📺 Pluribus is our idea of happiness. It’s hard now to remember that a drama about a milquetoast science teacher’s evolution into a drug kingpin was anything but an easy sell, or that the story of its sleazy side-character lawyer warranted six seasons, but Breaking Bad and Better Call Saul are the masterpieces that made screenwriter Vince Gilligan’s newest project, Pluribus, the subject of a multi-network bidding war.
Pluribus is a sci-fi-infused character drama that’s simultaneously creepy and weirdly funny — thoroughly original even when it echoes classics like The Twilight Zone, and more specifically, Invasion of the Body Snatchers. Gilligan has teamed up with Rhea Seehorn of Better Call Saul once again, offering her the role of a lifetime in Carol Sturka, who inadvertently becomes the last unhappy person on Earth. To say more about the plot would be risking spoilers.
Gilligan is not a one-trick pony — his first venture beyond the Breaking Bad universe in over a decade proves that easily enough. What begins as a tense sci-fi thriller — complete with foreboding countdowns and clinical laboratory scenes — quickly transforms into something far stranger and more difficult to categorize. The opening episode works like a first-rate disaster film before spiraling into territory that’s part horror, part philosophical, and part dark comedy.
Seehorn delivers a stunning range of emotions — from grief and confusion to fear and rage. The gulf between the unnervingly pleasant populace and Carol — wonderfully thorny and relatably disillusioned — creates both humor and genuine unease. Gilligan wrote the part specifically for Seehorn, and the chemistry between actor and character is undeniable. She makes Carol simultaneously maddening and sympathetic. In moments of solitude, we glimpse the pain beneath her defensive exterior. Seehorn navigates these transitions with impressive skill, moving from hardened skeptic to vulnerable mourner and back again, often within a single scene.

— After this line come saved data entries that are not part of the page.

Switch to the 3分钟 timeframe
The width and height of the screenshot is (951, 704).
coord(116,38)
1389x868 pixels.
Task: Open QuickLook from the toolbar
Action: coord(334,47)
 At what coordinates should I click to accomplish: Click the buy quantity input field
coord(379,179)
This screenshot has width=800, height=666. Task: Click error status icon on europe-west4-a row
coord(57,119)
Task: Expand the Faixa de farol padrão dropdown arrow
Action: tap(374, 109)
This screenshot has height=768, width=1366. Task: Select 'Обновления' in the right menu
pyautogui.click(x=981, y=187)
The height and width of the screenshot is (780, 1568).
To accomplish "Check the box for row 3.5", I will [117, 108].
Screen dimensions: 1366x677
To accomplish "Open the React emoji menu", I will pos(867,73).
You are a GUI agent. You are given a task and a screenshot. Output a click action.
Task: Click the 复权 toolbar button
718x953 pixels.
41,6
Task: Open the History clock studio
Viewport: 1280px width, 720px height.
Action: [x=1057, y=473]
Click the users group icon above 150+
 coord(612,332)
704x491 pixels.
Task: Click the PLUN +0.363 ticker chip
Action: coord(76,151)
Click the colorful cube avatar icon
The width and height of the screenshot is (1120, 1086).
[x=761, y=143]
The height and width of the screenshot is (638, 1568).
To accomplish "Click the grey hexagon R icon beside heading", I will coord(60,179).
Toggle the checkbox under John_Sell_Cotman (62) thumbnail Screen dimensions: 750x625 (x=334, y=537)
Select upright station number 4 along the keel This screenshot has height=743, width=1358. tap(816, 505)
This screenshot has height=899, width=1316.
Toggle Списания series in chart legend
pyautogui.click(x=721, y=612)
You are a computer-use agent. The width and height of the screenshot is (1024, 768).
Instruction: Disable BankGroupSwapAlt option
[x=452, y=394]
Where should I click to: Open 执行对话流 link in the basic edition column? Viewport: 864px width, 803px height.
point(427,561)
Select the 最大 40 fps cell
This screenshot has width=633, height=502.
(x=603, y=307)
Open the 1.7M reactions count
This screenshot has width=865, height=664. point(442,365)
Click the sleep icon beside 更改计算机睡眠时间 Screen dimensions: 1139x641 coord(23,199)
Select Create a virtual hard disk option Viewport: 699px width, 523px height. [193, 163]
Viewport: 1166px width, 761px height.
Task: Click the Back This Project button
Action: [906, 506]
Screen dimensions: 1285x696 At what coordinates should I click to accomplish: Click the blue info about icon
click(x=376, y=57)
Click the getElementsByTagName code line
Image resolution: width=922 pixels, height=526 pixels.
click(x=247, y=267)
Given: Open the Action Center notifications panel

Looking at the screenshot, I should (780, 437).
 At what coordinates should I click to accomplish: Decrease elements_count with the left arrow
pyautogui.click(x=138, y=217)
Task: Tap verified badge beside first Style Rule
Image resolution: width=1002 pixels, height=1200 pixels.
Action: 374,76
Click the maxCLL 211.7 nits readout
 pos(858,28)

What elevates Pluribus beyond just a high-concept thriller is how earnestly it engages with its own premise. The show poses genuinely challenging questions, and try as you might, the antagonists — antagonist? — are hard to hate, presenting a persuasive argument for their existence. Their reasoning isn’t easily refuted, making Carol’s opposition seem almost cruel at times, and giving the show a troubling moral complexity. There’s something almost selfish about her determination to restore a world that was — by most accounts — functioning quite poorly. But there’s also something deeply troubling about a contentment that obliterates individuality. And Gilligan, master craftsman of the gloriously offbeat, makes us sit with the tension.
With only two episodes currently available, the story’s direction remains wonderfully unclear. The show’s refusal to telegraph its intentions is refreshing, and thanks to Seehorn’s performance, the intrigue will not waver as we wait for each week’s episode.
WHERE TO WATCH- Pluribus is streaming on Apple TV, and you can watch the trailer on YouTube (runtime: 2:03).